**READING PASSAGE:**
>>>>>

Additional pressure upon Setka arose after the Senate crossbencher Jacqui Lambie threatened political blackmail, making a demand that he step down or she would vote for a bill strongly opposed by the union movement. (Note: The Coalition government's Ensuring Integrity Bill) This threat was made during a lunch invitation at her Tasmanian house.

In the midst of these events, Setka pleaded guilty to using a carriage service to harass a person in the Melbourne magistrates court. The victim was identified as his wife at the time, Emma Walters. Following this, more than a dozen individual unions, including the three biggest in the country, renewed their calls for Setka to step aside. Some factional allies of Setka, like the then head of the RTBU Luba Grigorovitch, maintained their support.

In July, Setka applied for an injunction at the Victorian Supreme Court to stop the expulsion decision. He argued at court that the ALP national executive did not have the legal power to expel him, and that it was instead a matter for the Victorian State party branch. The court decided in August 2019 that the motion to expel Mr Setka was 'outside the court's jurisdiction', and that it 'could not interfere with internal decisions of voluntary unincorporated associations'. In October he commenced an appeal of this decision, before withdrawing. After its withdrawal, the ALP immediately expelled him.

==Personal life==
John Setka has three children. He is married, but separated, to Emma Walters, a former industrial lawyer at Slater and Gordon. The pair met while Emma was working as a staff member at the union prior to her legal career. Reportedly, Ms Walters was once considered for an ALP upper house seat.

===Marriage to Emma Walters===
In 2017, Emma Walters joined the firm Gordon Legal as a union relationship manager. The following year the CFMMEU became a client.

In January 2019, it was reported in the Herald Sun that Setka was charged after an argument with his wife on boxing day. Police had been called to intervene, and the case was investigated by the Victoria Police family violence investigation unit.

<<<<<

**DATA TO EXAMINE:**
>>>>>

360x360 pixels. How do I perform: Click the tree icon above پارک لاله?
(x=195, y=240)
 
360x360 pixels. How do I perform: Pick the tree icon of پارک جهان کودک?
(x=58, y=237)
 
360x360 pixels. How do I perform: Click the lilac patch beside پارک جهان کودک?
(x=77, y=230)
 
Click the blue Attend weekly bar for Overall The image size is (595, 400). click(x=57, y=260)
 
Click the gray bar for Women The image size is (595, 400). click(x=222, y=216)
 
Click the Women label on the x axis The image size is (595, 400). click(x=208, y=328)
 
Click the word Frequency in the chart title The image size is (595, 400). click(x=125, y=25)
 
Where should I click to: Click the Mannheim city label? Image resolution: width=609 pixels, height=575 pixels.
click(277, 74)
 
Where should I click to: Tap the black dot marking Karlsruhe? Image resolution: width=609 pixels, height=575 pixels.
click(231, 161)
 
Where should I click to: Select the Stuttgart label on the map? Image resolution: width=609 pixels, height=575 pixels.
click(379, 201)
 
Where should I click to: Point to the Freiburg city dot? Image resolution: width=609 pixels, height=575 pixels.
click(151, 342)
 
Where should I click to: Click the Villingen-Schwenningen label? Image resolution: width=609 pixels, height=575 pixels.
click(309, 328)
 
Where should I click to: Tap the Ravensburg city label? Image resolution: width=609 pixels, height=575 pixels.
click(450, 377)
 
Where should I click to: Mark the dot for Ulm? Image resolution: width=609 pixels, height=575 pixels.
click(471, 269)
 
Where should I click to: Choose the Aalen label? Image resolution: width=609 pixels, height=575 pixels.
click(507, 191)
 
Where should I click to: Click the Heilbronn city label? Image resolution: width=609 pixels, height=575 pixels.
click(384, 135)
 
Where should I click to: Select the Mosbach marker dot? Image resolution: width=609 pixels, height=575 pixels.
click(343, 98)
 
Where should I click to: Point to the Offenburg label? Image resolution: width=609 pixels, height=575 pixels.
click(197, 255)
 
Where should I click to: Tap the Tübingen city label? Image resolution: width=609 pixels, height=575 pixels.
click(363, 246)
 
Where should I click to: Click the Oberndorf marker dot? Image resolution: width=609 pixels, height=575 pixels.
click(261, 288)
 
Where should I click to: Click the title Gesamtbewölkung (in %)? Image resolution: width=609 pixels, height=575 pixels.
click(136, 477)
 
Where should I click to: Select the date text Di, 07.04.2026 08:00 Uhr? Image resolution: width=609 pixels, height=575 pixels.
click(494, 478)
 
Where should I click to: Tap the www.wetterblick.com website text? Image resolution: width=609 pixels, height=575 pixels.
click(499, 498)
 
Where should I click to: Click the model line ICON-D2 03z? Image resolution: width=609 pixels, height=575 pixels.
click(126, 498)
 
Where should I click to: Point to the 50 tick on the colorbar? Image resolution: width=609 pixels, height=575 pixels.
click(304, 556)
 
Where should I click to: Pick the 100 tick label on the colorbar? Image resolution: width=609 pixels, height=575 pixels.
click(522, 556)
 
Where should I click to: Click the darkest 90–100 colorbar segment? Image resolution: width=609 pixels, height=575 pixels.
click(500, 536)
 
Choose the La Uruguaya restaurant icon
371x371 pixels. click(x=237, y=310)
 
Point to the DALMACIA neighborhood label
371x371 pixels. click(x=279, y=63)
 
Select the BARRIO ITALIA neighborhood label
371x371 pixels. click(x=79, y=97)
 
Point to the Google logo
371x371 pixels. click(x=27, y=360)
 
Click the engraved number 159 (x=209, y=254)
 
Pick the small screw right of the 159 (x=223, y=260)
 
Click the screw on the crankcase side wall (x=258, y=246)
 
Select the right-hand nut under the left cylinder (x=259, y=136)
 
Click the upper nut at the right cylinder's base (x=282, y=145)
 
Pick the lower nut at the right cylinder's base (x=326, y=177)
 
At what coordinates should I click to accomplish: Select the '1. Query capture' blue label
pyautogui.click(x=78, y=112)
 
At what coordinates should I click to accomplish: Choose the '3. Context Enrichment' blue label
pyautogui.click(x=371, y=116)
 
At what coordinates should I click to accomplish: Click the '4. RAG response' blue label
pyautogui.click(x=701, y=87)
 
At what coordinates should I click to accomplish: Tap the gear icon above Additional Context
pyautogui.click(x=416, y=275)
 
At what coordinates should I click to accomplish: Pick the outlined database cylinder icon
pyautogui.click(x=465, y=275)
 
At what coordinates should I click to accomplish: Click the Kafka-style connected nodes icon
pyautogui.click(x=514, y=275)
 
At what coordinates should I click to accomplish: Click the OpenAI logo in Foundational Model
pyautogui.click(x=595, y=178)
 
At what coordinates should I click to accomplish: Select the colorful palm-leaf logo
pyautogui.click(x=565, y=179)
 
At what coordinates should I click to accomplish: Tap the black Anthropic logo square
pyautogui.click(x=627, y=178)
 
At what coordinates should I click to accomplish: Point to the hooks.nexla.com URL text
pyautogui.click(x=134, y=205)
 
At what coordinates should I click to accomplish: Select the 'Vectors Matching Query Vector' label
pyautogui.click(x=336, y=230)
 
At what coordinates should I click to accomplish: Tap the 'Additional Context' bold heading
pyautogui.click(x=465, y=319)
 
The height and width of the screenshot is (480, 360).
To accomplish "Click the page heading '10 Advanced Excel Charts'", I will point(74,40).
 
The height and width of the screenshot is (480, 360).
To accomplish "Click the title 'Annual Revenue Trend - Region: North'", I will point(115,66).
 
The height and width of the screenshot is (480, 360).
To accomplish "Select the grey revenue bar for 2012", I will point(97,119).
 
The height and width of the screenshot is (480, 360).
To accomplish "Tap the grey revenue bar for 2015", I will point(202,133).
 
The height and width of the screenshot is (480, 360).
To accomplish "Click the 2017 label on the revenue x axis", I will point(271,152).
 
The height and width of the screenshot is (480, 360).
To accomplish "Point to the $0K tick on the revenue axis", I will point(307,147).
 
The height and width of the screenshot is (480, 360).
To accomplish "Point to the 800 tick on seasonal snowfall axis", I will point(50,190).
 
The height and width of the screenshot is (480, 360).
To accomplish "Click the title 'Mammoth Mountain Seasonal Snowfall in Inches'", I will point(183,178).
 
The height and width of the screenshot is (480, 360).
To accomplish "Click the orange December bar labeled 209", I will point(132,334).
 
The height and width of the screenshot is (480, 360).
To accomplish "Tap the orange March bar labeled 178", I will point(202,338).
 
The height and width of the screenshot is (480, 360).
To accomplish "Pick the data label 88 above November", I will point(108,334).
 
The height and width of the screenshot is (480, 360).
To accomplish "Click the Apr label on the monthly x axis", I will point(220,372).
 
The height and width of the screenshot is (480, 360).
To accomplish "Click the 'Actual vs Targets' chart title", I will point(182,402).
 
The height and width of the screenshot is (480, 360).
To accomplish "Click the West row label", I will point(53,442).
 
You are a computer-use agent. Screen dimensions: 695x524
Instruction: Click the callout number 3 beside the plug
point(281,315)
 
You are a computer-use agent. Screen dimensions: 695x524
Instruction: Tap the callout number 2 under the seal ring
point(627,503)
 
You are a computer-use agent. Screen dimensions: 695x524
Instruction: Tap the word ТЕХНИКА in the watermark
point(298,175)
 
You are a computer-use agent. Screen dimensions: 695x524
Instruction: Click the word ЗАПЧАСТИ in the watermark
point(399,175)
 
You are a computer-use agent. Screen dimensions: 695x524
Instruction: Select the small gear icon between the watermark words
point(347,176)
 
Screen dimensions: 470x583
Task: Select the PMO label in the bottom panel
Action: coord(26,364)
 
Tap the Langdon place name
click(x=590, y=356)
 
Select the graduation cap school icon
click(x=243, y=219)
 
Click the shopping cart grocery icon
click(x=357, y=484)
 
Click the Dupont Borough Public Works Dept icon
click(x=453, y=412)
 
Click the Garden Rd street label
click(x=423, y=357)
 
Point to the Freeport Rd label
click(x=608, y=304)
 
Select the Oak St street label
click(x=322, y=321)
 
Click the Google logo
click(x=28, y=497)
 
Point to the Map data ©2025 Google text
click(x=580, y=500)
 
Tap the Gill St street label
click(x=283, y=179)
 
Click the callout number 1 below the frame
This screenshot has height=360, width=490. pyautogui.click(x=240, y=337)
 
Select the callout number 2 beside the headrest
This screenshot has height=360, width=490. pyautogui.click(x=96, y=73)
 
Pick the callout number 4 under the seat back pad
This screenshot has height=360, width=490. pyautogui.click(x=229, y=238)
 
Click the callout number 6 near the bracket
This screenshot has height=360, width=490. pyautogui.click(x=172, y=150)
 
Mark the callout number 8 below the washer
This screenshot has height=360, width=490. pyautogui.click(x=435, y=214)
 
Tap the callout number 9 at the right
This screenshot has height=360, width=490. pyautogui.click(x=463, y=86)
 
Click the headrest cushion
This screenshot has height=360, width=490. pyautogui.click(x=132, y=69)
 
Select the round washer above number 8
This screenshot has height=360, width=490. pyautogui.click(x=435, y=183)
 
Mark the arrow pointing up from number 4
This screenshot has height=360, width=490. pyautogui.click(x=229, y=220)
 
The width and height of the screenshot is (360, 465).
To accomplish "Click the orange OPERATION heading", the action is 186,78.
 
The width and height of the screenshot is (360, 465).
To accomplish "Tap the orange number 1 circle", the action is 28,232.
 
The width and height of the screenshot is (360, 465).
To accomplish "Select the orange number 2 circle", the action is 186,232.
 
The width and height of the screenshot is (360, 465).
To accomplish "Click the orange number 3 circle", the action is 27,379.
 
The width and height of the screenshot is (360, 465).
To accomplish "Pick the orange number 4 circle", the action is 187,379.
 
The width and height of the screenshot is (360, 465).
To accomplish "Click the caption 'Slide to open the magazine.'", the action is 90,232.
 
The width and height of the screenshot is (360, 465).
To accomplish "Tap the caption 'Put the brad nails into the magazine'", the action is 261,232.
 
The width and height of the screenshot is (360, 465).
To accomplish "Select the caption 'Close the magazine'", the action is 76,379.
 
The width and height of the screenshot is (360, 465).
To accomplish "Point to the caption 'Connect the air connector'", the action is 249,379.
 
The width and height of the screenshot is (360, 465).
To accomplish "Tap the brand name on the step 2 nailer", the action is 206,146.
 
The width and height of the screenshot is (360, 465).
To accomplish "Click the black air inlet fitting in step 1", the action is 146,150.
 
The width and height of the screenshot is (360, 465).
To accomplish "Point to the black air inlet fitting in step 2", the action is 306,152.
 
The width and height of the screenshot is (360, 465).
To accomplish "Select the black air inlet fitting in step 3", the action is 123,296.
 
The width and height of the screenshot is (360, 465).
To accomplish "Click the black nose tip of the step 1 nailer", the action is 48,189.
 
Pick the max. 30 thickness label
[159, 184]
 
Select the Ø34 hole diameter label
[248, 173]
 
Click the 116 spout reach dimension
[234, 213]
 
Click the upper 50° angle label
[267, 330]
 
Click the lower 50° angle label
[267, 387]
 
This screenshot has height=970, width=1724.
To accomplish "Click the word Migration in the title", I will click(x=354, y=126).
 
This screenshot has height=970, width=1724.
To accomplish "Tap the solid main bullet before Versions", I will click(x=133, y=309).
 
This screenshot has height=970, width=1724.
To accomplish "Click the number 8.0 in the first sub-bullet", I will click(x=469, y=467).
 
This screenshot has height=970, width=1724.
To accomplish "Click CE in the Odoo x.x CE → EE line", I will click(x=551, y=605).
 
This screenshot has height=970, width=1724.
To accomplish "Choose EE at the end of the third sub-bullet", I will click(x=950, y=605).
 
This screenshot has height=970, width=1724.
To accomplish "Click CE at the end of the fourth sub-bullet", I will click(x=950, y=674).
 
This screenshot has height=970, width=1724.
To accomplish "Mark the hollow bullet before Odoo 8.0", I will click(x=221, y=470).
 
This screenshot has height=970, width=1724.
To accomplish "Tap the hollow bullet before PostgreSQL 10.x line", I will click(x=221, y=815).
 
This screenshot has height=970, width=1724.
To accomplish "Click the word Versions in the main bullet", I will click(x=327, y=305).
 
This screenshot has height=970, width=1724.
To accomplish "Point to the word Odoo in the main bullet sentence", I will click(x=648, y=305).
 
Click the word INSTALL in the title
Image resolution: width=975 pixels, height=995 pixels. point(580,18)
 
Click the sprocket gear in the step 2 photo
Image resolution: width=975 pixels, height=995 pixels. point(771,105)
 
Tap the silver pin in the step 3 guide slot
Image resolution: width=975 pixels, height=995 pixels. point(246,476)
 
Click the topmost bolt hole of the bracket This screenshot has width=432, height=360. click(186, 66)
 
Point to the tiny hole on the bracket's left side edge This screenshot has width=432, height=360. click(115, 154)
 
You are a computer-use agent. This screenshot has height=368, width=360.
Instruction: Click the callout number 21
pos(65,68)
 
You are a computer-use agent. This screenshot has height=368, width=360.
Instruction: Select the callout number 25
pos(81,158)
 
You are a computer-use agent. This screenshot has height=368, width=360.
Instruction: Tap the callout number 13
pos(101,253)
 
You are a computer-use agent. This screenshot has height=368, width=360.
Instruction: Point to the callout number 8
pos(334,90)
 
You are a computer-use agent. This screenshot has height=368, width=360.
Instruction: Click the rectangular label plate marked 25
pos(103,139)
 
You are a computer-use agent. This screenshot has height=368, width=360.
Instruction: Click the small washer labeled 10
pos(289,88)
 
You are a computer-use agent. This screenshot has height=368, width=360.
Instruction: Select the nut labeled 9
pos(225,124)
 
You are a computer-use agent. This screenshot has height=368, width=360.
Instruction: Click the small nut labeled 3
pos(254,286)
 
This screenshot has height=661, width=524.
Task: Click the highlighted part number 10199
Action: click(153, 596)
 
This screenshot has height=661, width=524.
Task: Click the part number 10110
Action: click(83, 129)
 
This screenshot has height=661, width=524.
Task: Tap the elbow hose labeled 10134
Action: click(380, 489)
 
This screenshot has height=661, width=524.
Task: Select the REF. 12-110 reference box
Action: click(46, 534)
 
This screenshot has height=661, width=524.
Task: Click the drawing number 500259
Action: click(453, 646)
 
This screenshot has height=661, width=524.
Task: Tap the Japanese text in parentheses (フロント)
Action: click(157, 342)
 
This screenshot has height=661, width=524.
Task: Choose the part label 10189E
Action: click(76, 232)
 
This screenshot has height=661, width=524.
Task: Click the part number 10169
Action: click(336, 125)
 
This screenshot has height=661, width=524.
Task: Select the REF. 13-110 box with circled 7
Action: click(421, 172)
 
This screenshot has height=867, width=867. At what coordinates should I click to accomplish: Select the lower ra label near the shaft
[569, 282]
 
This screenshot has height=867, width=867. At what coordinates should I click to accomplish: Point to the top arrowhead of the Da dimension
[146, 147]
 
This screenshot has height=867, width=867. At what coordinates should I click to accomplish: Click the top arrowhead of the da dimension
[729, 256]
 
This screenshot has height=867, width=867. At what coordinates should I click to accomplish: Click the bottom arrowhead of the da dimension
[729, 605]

<<<<<

**ACTIVITY LIST:**
• 1. Please say whether each statement below agrees with the text about John Setka, answering yes or no and quoting the deciding words of the text. (a) Setka pleaded guilty in the Melbourne magistrates court to using a carriage service to harass a person. (b) The Victorian Supreme Court ruled in Setka's favor and stopped his expulsion. (c) Emma Walters joined Gordon Legal in 2017.
• 2. According to the text about John Setka, where did Jacqui Lambie make her threat?
• 3. Proceed with the text about John Setka, picking up after its last sentence.

**TASK RESPONSES:**
• 1.
(a) Yes: "Setka pleaded guilty to using a carriage service to harass a person in the Melbourne magistrates court."
(b) No: "The court decided in August 2019 that the motion to expel Mr Setka was 'outside the court's jurisdiction'."
(c) Yes: "In 2017, Emma Walters joined the firm Gordon Legal as a union relationship manager."

• 2. At her Tasmanian house, during a lunch invitation.

• 3.
In June 2019, Setka pleaded guilty to magistrates court charges that he had used a carriage service to harass a person. He was ordered to complete a men's behavioral program, and a 12 month good behavior bond was imposed. Outside of court, his wife identified herself as the victim for the relevant charge. She was pictured holding his hand in support during the court process.

In August 2021, The Age reported that Walters had made a statement to police alleging that after an argument a week earlier, Setka had hit her head against a table and left her with a bruised forehead. She said in her sworn statement: "John was out of control. He hit my head against the table about five times." In an interview to 9News that month, Walters stated she had covered up for Setka, and she would not be doing so anymore.

In September 2022, the Herald Sun reported that an anonymous note had been delivered to her home containing profanity, abuse, and threats. The identity of the note's sender is unknown, although the police said they were investigating the incident. In a quote to the paper, Emma stated that she is seeking a divorce, wants custody of the children, restraints on John, and for him to undertake therapy. She accused John of coercive control. He refused comment when contacted by the paper. Through his PR agency, he described the person who sent the anonymous letter as "a coward".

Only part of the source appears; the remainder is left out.